Dim dec1 As New Std.Decimals
Dim dec2 As New Std.Decimals
Dim dec3 As New Std.Decimals
Dim modulus As New Std.Decimals
Sub main()
dec1 = "1000.000000001"
dec2 = "1000.00000000000001"
dec3 = dec1 + dec2
Debug.Print dec1
Debug.Print dec2
Debug.Print dec3
Debug.Print dec3 * dec3
Debug.Print dec3 / 10
Debug.Print dec3 / 100
Debug.Print Sqr(dec3)
modulus = dec1 - Int(dec1 / dec2) * dec2
Debug.Print modulus
End Sub
and sample run
1000.000000001
1000.00000000000001
2000.00000000100001
4000000.000004000040000001
200.000000000100001
20.0000000000100001
44.721359550007
0.00000000099999
1000.000000001
1000.00000000000001
2000.00000000100001
4000000.000004000040000001
200.000000000100001
20.0000000000100001
44.721359550007
0.00000000099999
Here is my "big multiply" routine for multiplying arbitrarily large numbers (eg 100 characters long).

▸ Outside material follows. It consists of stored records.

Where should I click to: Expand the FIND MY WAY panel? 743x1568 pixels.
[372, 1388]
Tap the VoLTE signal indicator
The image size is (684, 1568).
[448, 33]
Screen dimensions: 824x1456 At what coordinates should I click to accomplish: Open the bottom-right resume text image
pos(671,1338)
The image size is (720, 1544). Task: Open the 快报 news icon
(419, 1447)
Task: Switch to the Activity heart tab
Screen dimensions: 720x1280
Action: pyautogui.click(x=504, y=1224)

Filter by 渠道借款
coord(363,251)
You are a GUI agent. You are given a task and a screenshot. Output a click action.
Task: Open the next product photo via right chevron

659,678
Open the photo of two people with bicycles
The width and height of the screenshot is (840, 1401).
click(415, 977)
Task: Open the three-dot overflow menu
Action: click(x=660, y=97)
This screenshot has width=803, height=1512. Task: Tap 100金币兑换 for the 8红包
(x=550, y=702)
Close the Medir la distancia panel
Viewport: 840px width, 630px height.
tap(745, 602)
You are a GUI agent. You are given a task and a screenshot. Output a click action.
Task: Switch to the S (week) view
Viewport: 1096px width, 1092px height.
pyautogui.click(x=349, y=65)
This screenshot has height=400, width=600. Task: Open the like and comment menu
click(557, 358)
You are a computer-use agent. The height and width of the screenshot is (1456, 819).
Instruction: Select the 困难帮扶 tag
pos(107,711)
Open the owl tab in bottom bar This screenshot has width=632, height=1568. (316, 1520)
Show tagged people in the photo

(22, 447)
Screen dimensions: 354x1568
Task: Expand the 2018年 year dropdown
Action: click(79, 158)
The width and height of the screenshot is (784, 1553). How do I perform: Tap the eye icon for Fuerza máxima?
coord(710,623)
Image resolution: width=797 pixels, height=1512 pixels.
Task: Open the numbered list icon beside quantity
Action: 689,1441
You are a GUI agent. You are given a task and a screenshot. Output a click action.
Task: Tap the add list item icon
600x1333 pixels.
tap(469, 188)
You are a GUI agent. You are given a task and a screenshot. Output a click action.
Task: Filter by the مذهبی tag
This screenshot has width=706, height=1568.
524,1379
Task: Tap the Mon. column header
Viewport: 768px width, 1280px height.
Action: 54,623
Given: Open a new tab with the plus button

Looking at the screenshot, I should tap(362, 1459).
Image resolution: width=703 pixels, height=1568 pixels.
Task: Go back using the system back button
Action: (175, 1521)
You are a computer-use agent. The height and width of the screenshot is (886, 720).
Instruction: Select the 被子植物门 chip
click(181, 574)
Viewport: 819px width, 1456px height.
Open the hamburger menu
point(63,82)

It works by splitting the input numbers, which are strings, into chunks of 7 digits (because then it can cross multiply them and store the results in Doubles).
eg bigmultiply("1934567803945969696433","4483838382211678") = 8674289372323895422678848864807544574
Function BigMultiply(ByVal s1 As String, ByVal s2 As String) As String
Dim x As Long
x = 7
Dim n1 As Long, n2 As Long, n As Long
n1 = Int(Len(s1) / x + 0.999999)
n2 = Int(Len(s2) / x + 0.999999)
n = n1 + n2
Dim i As Long, j As Long
ReDim za1(n1) As Double
i = Len(s1) Mod x
If i = 0 Then i = x
za1(1) = Left(s1, i)
i = i + 1
For j = 2 To n1
za1(j) = Mid(s1, i, x)
i = i + x
Next j
ReDim za2(n2) As Double
i = Len(s2) Mod x
If i = 0 Then i = x
za2(1) = Left(s2, i)
i = i + 1
For j = 2 To n2
za2(j) = Mid(s2, i, x)
i = i + x
Next j
ReDim z(n) As Double
Dim u1 As Long, u2 As Long
Dim e As String
e = String(x, "0")
For u1 = 1 To n1
i = u1
For u2 = 1 To n2
i = i + 1
z(i) = z(i) + za1(u1) * za2(u2)
Next u2
Next u1
Dim s As String, y As Double, w As Double, m As Long
m = n * x
s = String(m, "0")
y = 10 ^ x
For i = n To 1 Step -1
w = Int(z(i) / y)
Mid(s, i * x - x + 1, x) = Format(z(i) - w * y, e)
z(i - 1) = z(i - 1) + w
Next i
'truncate leading zeros
For i = 1 To m
If Mid$(s, i, 1) <> "0" Then Exit For
Next i
If i > m Then
BigMultiply = ""
Else
BigMultiply = Mid$(s, i)
End If
End Function
MOD is trying to convert your DECIMAL type to LONG before operating on it. You may need to write your own MOD function for the DECIMAL type. You might try this:
r = A - Int(A / B) * B
where A & B are DECIMAL subtype of VARIANT variables, and r might have to be that large also (depending on your needs), though I only tested on a long.